• _INSTRUCTIONS TO FOLLOW_: Among the records that follow, how many lines include the string "Task"? Only the number is wanted.

• _ENTRIES SUPPLIED_:

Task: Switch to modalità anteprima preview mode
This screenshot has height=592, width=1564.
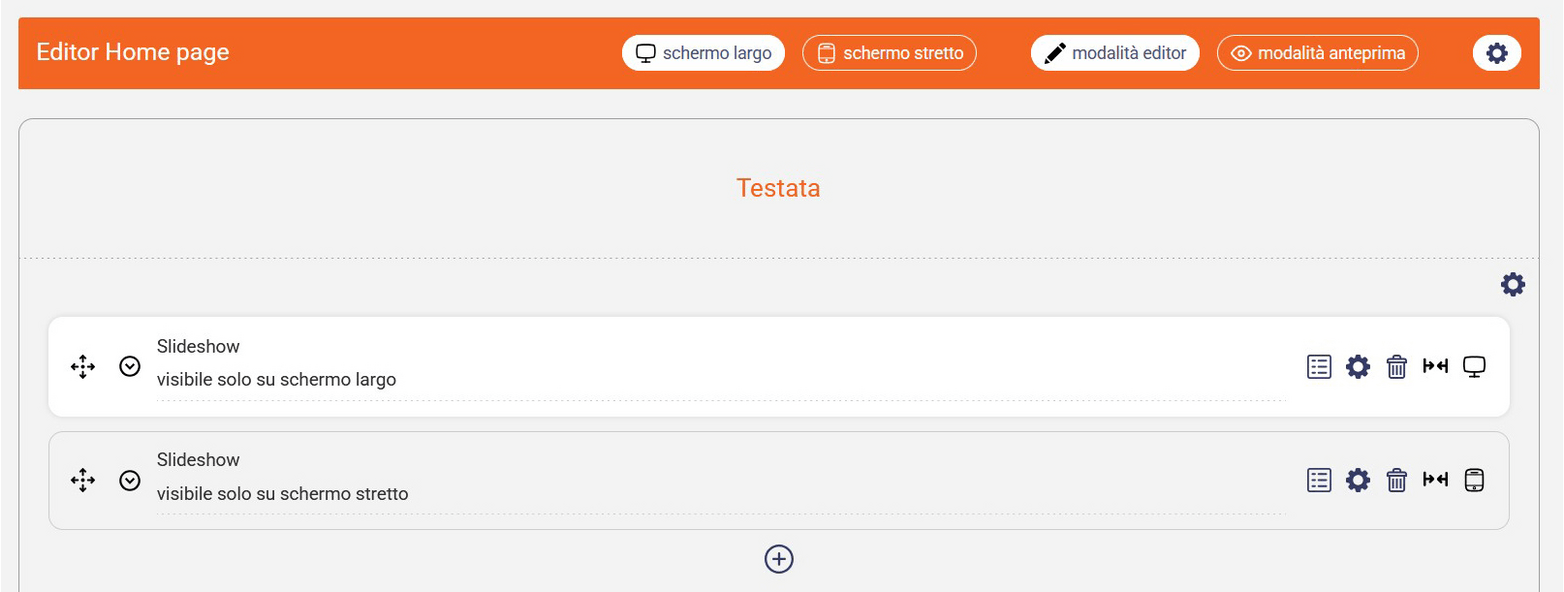Action: 1317,53
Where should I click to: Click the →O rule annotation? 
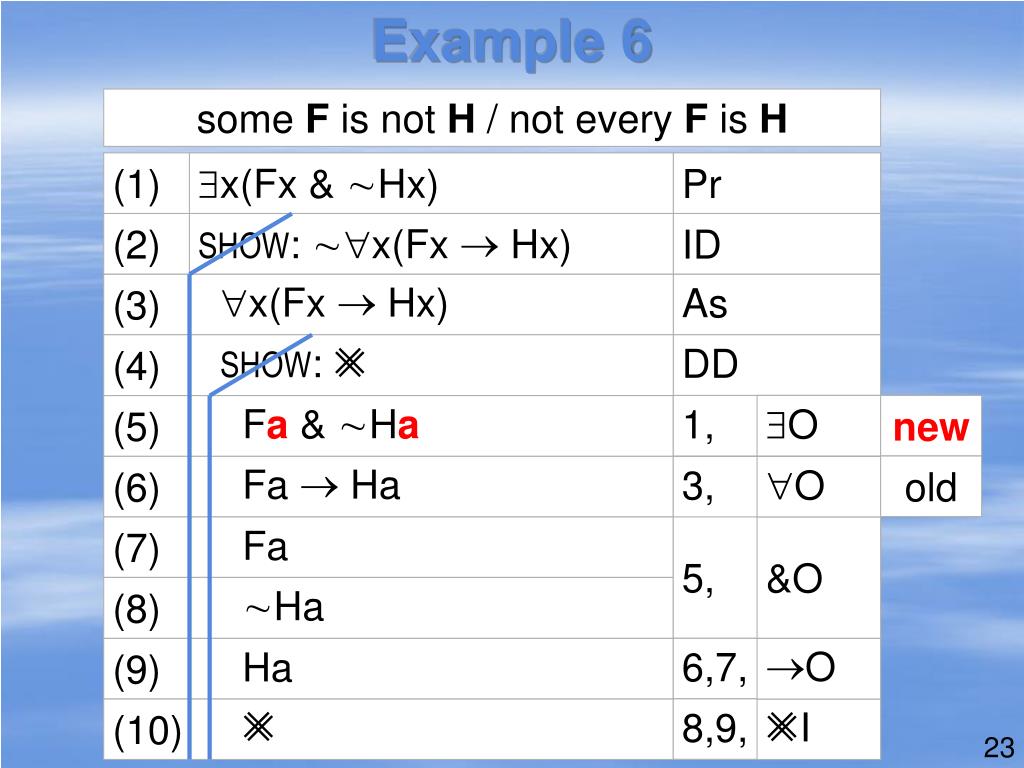[x=801, y=667]
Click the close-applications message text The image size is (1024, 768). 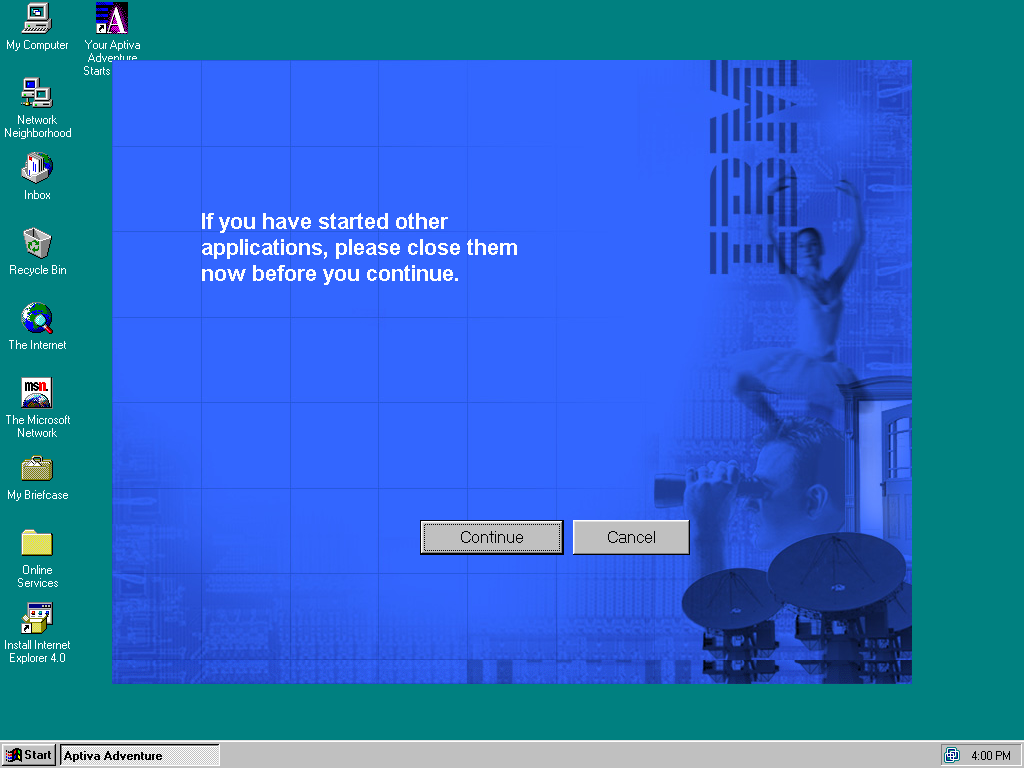359,248
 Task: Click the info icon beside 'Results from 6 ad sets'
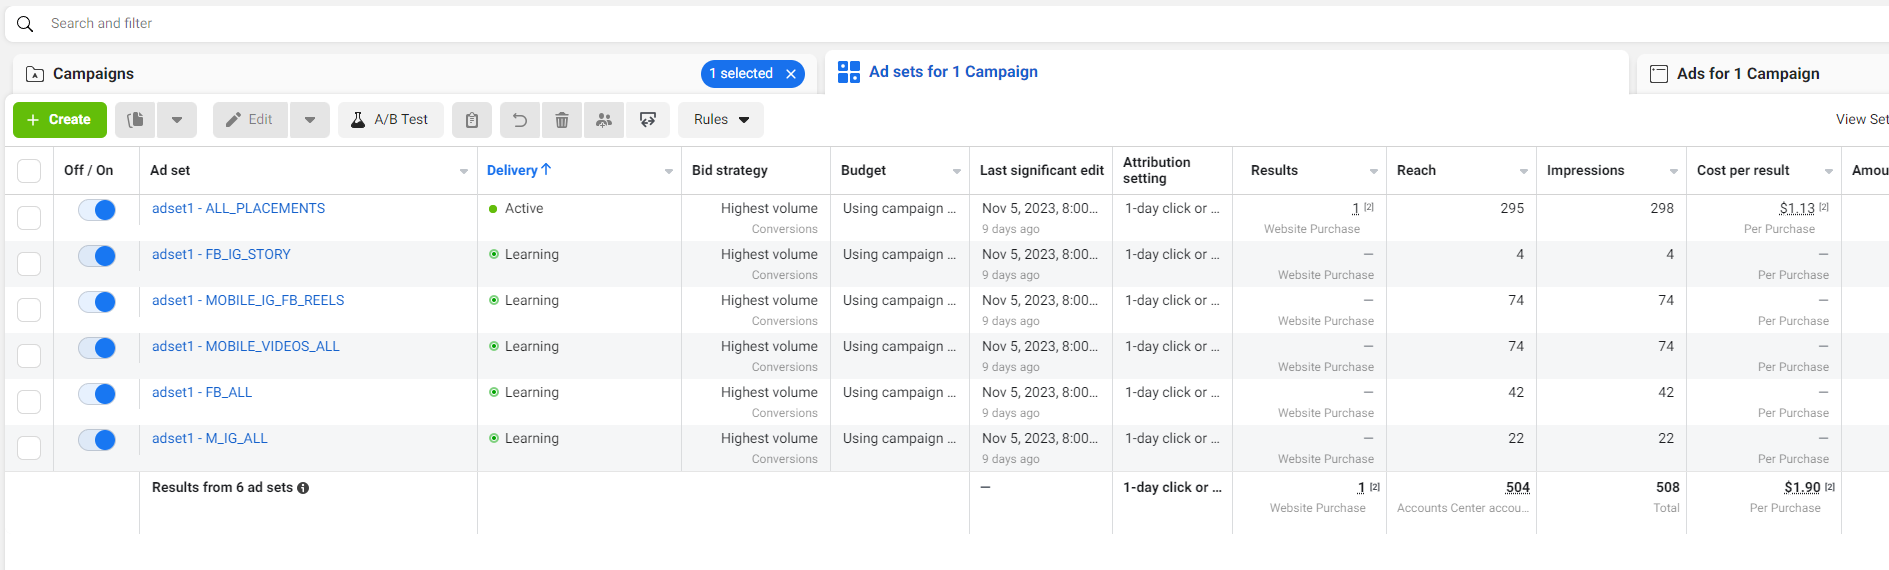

• _WRITTEN ANSWER_: 2